Nesta terça-feira, 25 de novembro, a Comissão de Direitos Humanos e Legislação Participativa (CDH) do Congresso Nacional, fará a primeira audiência pública no senado para debater questões relativas ao autismo.
Hoje, apenas o Rio de Janeiro e a Bahia têm leis que favorecem o atendimento e tratamento especial de pessoas com autismo. No Brasil, o atendimento é realizado pelo Caps (Centro de Atenção Psicossocial), que trata de transtornos mentais de forma geral.

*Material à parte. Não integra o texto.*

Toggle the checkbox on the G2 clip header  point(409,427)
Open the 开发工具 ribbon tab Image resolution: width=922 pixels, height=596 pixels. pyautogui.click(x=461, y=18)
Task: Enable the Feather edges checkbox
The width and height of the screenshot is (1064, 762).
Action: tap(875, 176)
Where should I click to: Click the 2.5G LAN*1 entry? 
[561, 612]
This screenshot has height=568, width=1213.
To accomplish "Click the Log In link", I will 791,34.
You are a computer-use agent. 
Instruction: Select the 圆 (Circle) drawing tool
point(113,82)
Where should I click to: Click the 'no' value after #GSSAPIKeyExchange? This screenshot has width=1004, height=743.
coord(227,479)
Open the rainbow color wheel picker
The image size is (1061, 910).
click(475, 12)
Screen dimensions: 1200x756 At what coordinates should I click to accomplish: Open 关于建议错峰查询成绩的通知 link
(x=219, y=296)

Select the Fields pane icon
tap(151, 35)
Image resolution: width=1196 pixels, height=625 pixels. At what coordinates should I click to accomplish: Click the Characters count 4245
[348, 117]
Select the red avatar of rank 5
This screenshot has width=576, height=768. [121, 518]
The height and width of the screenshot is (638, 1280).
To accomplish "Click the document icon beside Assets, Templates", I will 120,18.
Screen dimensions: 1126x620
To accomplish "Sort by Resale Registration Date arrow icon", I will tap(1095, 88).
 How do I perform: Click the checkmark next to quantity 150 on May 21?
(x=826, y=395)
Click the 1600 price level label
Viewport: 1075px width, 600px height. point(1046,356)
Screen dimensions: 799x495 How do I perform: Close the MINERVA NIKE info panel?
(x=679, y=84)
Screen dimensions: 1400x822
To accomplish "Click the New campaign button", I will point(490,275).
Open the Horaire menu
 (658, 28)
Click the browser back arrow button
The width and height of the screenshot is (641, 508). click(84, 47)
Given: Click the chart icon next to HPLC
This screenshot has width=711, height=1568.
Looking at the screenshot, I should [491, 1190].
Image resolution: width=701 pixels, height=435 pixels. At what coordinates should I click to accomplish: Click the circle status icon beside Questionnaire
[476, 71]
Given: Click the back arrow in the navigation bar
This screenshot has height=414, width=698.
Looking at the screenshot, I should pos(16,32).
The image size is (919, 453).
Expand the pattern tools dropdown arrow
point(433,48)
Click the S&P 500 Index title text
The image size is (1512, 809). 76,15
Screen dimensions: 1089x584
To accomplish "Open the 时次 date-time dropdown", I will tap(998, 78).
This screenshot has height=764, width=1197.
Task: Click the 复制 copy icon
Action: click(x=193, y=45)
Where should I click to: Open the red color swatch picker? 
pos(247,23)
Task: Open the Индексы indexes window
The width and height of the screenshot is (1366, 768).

A diretora do Instituto Autismo e Otimismo de Uberlândia, Fausta Cristina, que participará da discussão, explica que a audiência é um marco muito importante na luta pelo acesso ao tratamento do autismo. “Falta atendimento especializado para as pessoas com a síndrome. Não podemos continuar tratando um transtorno do Desenvolvimento Humano como um Transtorno Mental. O atendimento especializado e multidisciplinar já seria um grande passo para a melhoria na qualidade de vida, da educação e do desenvolvimento das pessoas com autismo”, diz.
Os representantes de ONGs de todo país reivindicam um espaço público para atendimento da pessoa com autismo:
1. Diagnóstico precoce na rede de pública de saúde, que não existe;
2. Tratamento multidisciplinar, na educação e saúde;
3. Acompanhamento para os familiares;
4. Criação de Centros de pesquisas que estudem como tratar o autismo, causas e terapias;
5. Números oficiais sobre a quantidade de autistas no Brasil.
O que: Audiência Pública para debater questões sobre o Autismo no Senado.